Poster Presentation ESA-SRB-ANZOS 2025 in conjunction with ENSA

A "K"-ritical Situation: Unmasking Primary Hyperaldosteronism After Cardiac Arrest  (128455)

Sarah C Brennan 1 2 , Mark Swyak 3 , Ravinay Bhindi 4 , Roderick J Clifton-Bligh 1 5
  1. Department of Diabetes & Endocrinology,, Royal North Shore Hospital, Sydney, NSW, Australia
  2. School of Life & Environmental Sciences, University of Sydney, Camperdown, NSW, Australia
  3. Department of Endocrine Surgery, Royal North Shore Hospital, St Leonards, NSW, Australia
  4. Department of Cardiology, Royal North Shore Hospital, St Leonards, NSW, Australia
  5. Faculty of Medicine & Health, University of Sydney, Camperdown, NSW, Australia

Background: Primary hyperaldosteronism (PHA) is a common cause of secondary hypertension, typically presenting with hypertension and hypokalaemia. Excess aldosterone causes direct cardiovascular toxicity through structural and functional cardiac changes, increasing arrhythmia risk [1]. However, sudden cardiac arrest as the initial presentation is exceptionally rare [2]. 

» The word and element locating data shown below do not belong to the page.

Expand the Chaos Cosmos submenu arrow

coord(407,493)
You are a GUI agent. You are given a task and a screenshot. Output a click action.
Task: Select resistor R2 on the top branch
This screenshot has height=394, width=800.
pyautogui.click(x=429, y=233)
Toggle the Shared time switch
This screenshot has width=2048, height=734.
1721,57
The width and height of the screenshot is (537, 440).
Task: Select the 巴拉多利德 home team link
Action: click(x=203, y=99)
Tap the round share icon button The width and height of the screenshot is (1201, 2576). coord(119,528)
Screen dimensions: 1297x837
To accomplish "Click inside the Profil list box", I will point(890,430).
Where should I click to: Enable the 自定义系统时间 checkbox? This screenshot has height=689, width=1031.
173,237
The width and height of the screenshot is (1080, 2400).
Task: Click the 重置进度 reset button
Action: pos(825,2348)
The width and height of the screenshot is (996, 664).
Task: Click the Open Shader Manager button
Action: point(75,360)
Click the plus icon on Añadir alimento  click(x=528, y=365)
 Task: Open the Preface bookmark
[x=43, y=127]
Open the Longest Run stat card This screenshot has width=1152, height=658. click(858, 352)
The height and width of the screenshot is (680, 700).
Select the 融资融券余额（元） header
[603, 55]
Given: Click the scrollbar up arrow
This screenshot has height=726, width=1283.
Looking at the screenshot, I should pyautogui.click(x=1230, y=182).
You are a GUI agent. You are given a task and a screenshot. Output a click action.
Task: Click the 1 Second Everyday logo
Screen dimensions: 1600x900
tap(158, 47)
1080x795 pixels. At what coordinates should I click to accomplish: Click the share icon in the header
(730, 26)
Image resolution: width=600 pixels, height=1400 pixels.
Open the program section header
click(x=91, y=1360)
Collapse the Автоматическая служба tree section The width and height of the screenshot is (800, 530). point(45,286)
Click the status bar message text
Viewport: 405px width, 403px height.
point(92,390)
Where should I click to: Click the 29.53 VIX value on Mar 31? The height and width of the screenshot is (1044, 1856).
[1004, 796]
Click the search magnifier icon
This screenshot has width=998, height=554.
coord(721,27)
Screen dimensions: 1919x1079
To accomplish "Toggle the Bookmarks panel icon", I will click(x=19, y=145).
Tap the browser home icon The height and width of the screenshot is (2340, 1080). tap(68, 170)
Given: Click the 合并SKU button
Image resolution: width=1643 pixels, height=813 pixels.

Case Presentation: A 71-year-old male with well-controlled hypertension, atrial fibrillation, and dyslipidaemia presented with sudden cardiac arrest due to ventricular fibrillation requiring extensive resuscitation. Post-resuscitation investigations revealed profound hypokalaemia (initial K 7.8 mmol/L, rapidly dropping to 1.9 mmol/L), necessitating aggressive potassium replacement (up to 550 mmol/24 hours). Cardiac catheterisation showed unobstructed coronaries. Renal workup demonstrated potassium wasting (TTKG 9), prompting PHA investigation despite reasonably controlled blood pressure. Biochemical testing revealed elevated aldosterone (720 pmol/L), suppressed renin (<2 mIU/L), and ARR >360. Saline suppression test was positive. CT imaging identified a 15mm left adrenal adenoma, with adrenal venous sampling confirming lateralised aldosterone production. The patient underwent successful left adrenalectomy. 

Clinical Significance: This case demonstrates the critical importance of investigating secondary causes of hypokalaemia in life-threatening arrhythmias. While hypokalaemia is a recognised PHA complication, its severity and presentation with sudden cardiac arrest were unusual. The patient's underlying chronic hypokalaemia (historical outpatient K 3.0-3.2 mmol/L) likely predisposed to acute decompensation. Post-adrenalectomy, complete normalisation of blood pressure occurred, allowing cessation of all antihypertensive medications. 

Conclusion: PHA should be considered in patients with profound, refractory hypokalaemia presenting with life-threatening arrhythmias, even without severe hypertension. Early diagnosis and targeted surgical intervention can achieve complete resolution of biochemical abnormalities and hypertension [3], emphasising the importance of recognising this potentially curable cause of secondary hypertension. 

  1. Monticone, S., et al., Cardiovascular events and target organ damage in primary aldosteronism compared with essential hypertension: a systematic review and meta-analysis. Lancet Diabetes Endocrinol, 2018. 6(1): p. 41-50.
  2. Funder, J.W., et al., The Management of Primary Aldosteronism: Case Detection, Diagnosis, and Treatment: An Endocrine Society Clinical Practice Guideline. J Clin Endocrinol Metab, 2016. 101(5): p. 1889-916.
  3. Rossi, G.P., et al., Long-term control of arterial hypertension and regression of left ventricular hypertrophy with treatment of primary aldosteronism. Hypertension, 2013. 62(1): p. 62-9.